THE PROBLEM
Where in the material does the word "agent" appear? Copy each line that has it.

RECORDS TO PROCESS

━━━━━━━━

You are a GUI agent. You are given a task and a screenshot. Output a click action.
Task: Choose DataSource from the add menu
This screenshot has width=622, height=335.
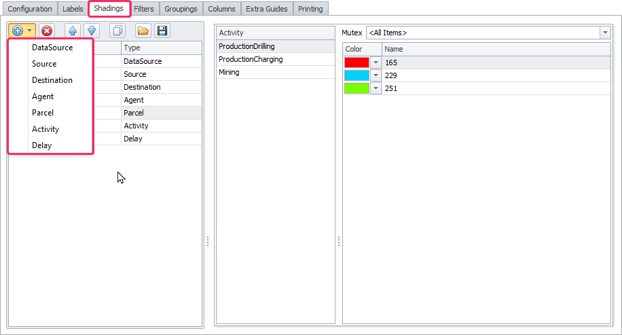[x=52, y=48]
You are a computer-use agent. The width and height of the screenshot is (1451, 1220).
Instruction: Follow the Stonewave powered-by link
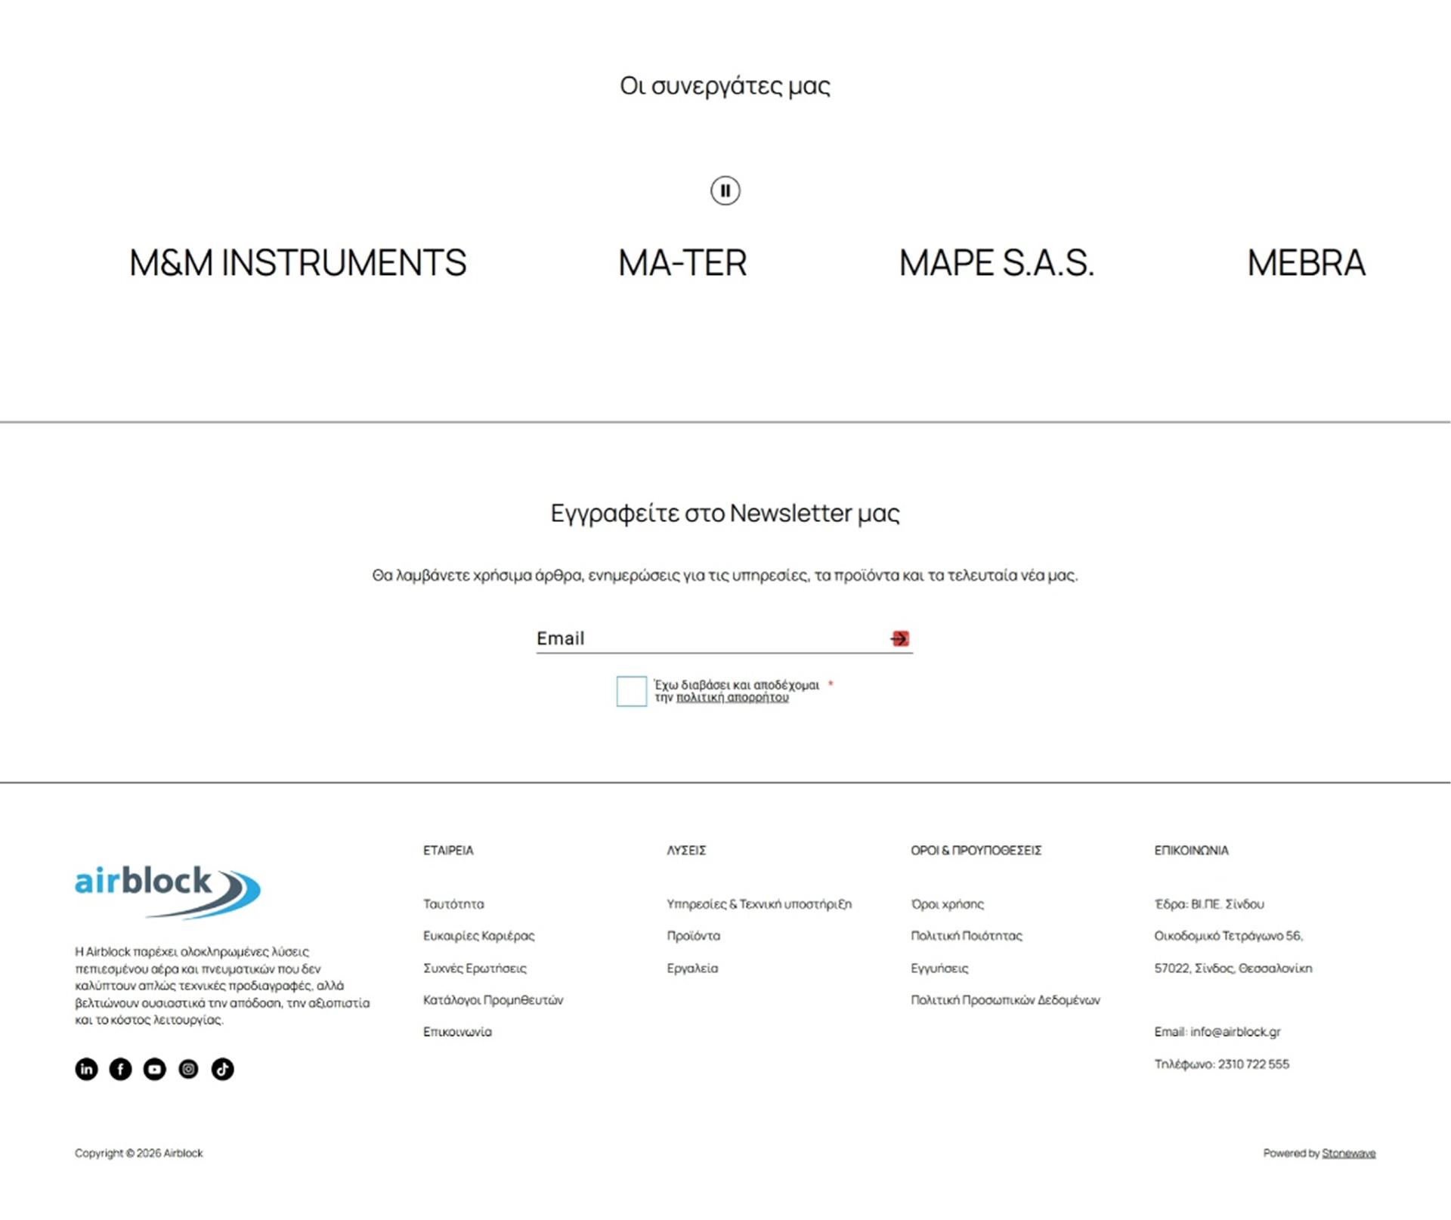point(1348,1153)

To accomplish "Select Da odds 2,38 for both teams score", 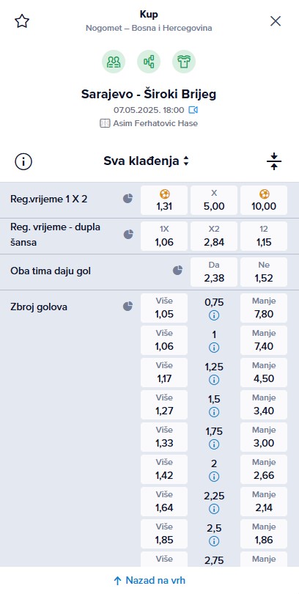I will point(214,272).
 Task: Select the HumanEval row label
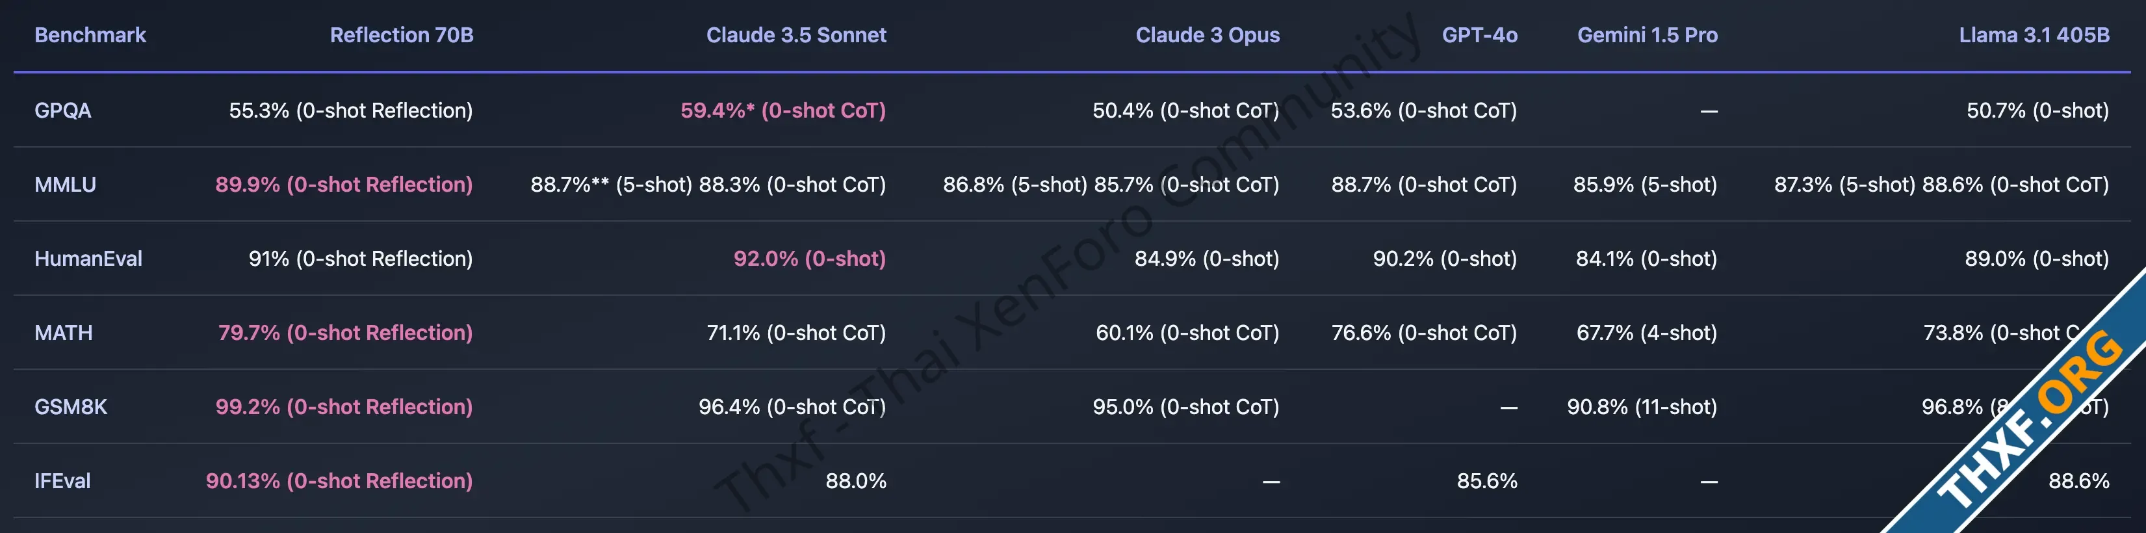(88, 258)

━━━━━━━━

ANSWER
You are a GUI agent. You are given a task and a screenshot. Output a click action.
You are a computer-use agent. The width and height of the screenshot is (1451, 1220).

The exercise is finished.